For certain domains, e.g. bioinformatics, producing more real samples is costly, error prone and time consuming. Therefore, there is a need for an intelligent automated process capable of substituting the real samples by artificial samples that carry the same characteristics as the real samples and hence could be used for running comprehensive testing of new methodologies.
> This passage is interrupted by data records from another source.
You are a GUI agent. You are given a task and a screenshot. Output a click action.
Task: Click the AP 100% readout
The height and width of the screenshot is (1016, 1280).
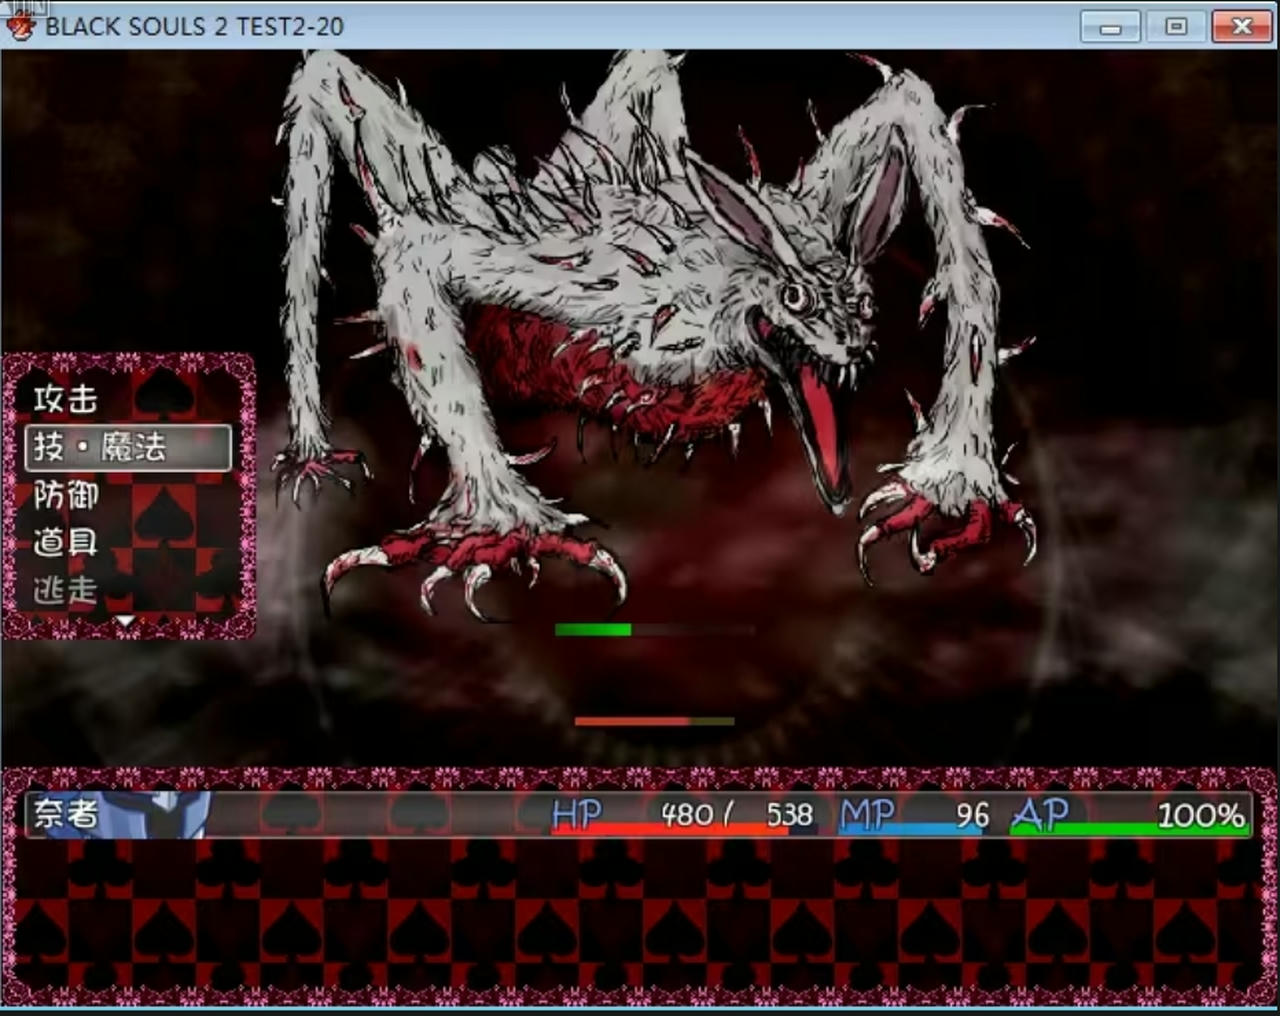click(1200, 815)
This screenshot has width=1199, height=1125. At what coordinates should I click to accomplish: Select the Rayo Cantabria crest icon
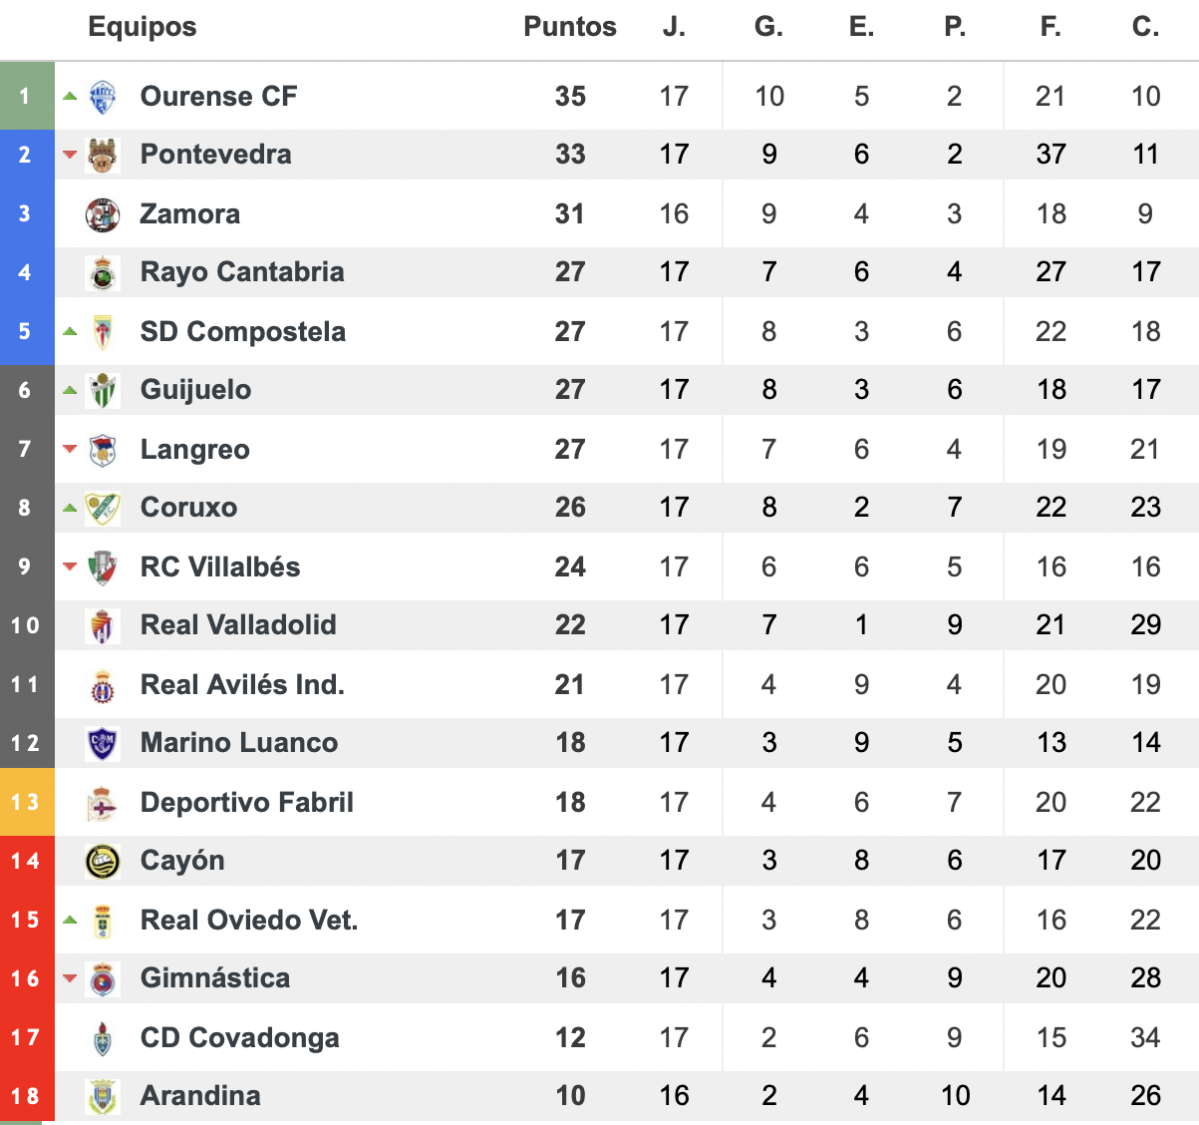[x=102, y=273]
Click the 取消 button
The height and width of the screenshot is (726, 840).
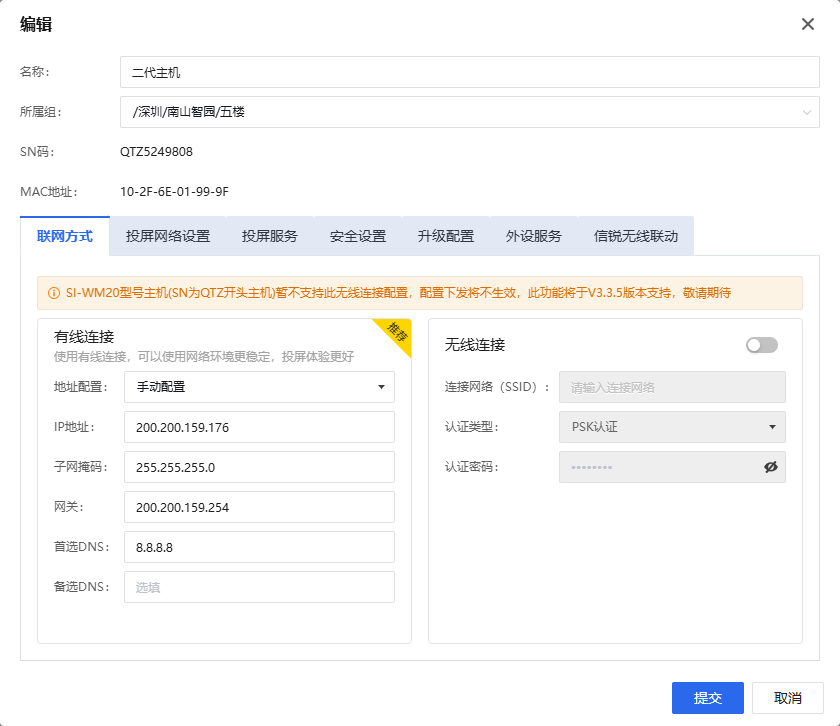click(788, 698)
Motivated by this need, we describe a novel approach that integrates Probabilistic Boolean Network and genetic algorithm based techniques into a framework that uses some existing real samples as input and successfully produces new samples as output. The new samples will inspire the characteristics of the existing samples without duplicating them. This leads to diversity in the samples and hence a more rich set of samples to be used in testing. The developed framework incorporates two models (perspectives) for sample generation. We illustrate its applicability for producing new gene expression data samples, a high demanding area that has not received attention. The two perspectives employed in the process are based on models that are not closely related, the independence eliminates the bias of having the produced approach covering only certain characteristics of the domain and leading to samples skewed towards one direction. The produced results are very promising in showing the effectiveness, usefulness and applicability of the proposed multi-model framework.

查看原文本刊更多论文

利用机器学习技术进行数据丰富:增加有效基因表达数据分析的样本数量

对于某些领域，例如生物信息学，生产更多的真实样本是昂贵的，容易出错和耗时的。因此，需要一种智能的自动化过程，能够用与真实样本具有相同特征的人工样本代替真实样本，从而可用于运行新方法的综合测试。在这种需求的激励下，我们描述了一种新的方法，该方法将基于概率布尔网络和遗传算法的技术集成到一个框架中，该框架使用一些现有的真实样本作为输入，并成功地产生新的样本作为输出。新样本将激发现有样本的特征，而不会复制它们。这导致了样本的多样性，因此在测试中使用了更丰富的样本集。开发的框架结合了两个模型(透视图)来生成样本。我们说明了它的适用性，以产生新的基因表达数据样本，一个高要求的领域，尚未得到重视。该过程中采用的两个视角是基于不密切相关的模型，独立性消除了产生的方法仅覆盖领域的某些特征并导致样本向一个方向倾斜的偏见。所得结果显示了所提出的多模型框架的有效性、实用性和适用性。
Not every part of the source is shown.